» **Request**
Reproduce word for word the section of the essay on presidents and the mythology of Munich that begins with the words "And what of" and ends with "after Pearl Harbor.".

» **Document section**
Presidents and the Mythology of Munich

If you were making the movie, the scene might go something like this: It is late May 1940. France is collapsing and the Nazis are pushing the British Expeditionary Force into the English Channel. Britain stands alone against Hitler's mighty onslaught. In London the War Cabinet has gathered to consider a peace feeler: if Britain agrees to stop fighting, Hitler will allow the British to keep most of their empire. The notion seems tempting, under the dire circumstances, and politicians like Neville Chamberlain—the former British prime minister who, wrongly, thought he could appease Hitler by letting him swallow a chunk of Czechoslovakia in 1938—want to pursue it. But, lo, no! A lone voice—a familiar bulldog growl—fills the room. England must never yield, insists Winston Churchill (contemptuously mispronouncing the word Nazi as "Nahr-zee"). "If this long island story of ours is to end at last," Churchill rumbles, "let it end only when each one of us lies choking in his own blood on the ground."

Stirring stuff, a Manichaean drama of courage standing against weakness and evil, and pretty much the way Churchill wanted the story told, though not quite the way it happened. The events of late May 1940 are a little less black and white than a docudrama would portray them. Recent accounts by historians like John Lukacs suggest that Churchill was not so much a lion at the ramparts as a brave and able but anxious statesman/politician, worried that his Army was not up to the fight and that the British people weren't really ready for the ordeal to come. For five days in late May 1940, he felt his way, calculating the odds, fretting about "slippery slopes" and working through the problem. At first he said that he wanted to think about the secret deal, but then stiffened and—ultimately with Chamberlain's support—decided to fight on. When he spoke to the British people on June 4, Churchill was magnificent: "We shall fight on the beaches … we shall fight on the fields … we shall never surrender." A human hero—not a man of myth, and all the more admirable for it.

And what of Churchill's great comrade, Franklin D. Roosevelt? When Chamberlain first announced, after returning from signing his deal with Hitler at Munich in 1938, that "peace is at hand," FDR sent Chamberlain a telegram: "Good man," it said. "I am not a bit upset over the final result," FDR wrote the U.S. ambassador to Italy. When Hitler began to chew up the rest of Europe in 1939, FDR temporized and maneuvered to build political support for intervention among his decidedly isolationist countrymen. Indeed, the United States did not declare war on Germany until Germany declared war on the United States in December 1941, four days after Pearl Harbor.

» **Material**

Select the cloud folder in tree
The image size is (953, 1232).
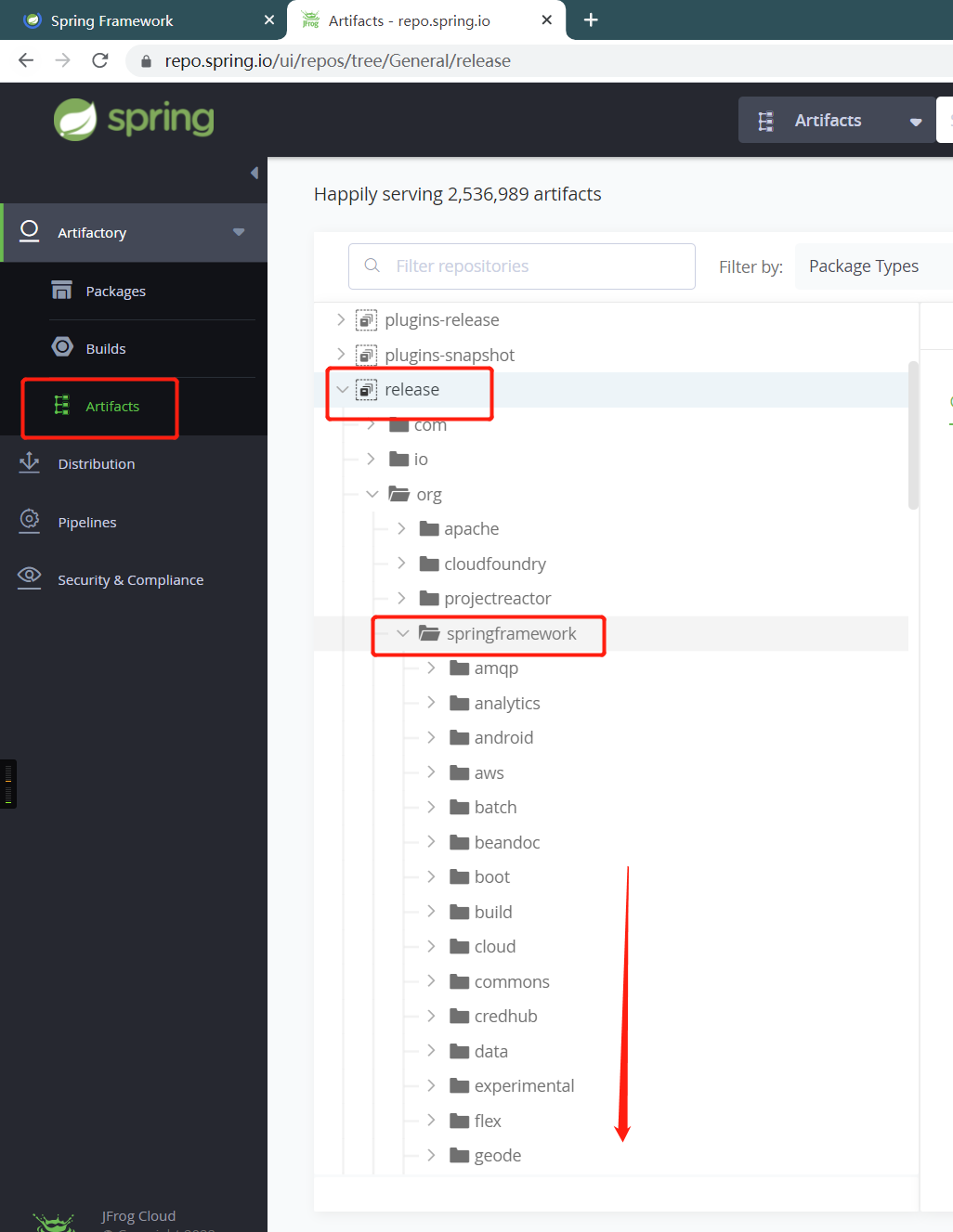[x=494, y=946]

» **Exercise solution**
And what of Churchill's great comrade, Franklin D. Roosevelt? When Chamberlain first announced, after returning from signing his deal with Hitler at Munich in 1938, that "peace is at hand," FDR sent Chamberlain a telegram: "Good man," it said. "I am not a bit upset over the final result," FDR wrote the U.S. ambassador to Italy. When Hitler began to chew up the rest of Europe in 1939, FDR temporized and maneuvered to build political support for intervention among his decidedly isolationist countrymen. Indeed, the United States did not declare war on Germany until Germany declared war on the United States in December 1941, four days after Pearl Harbor.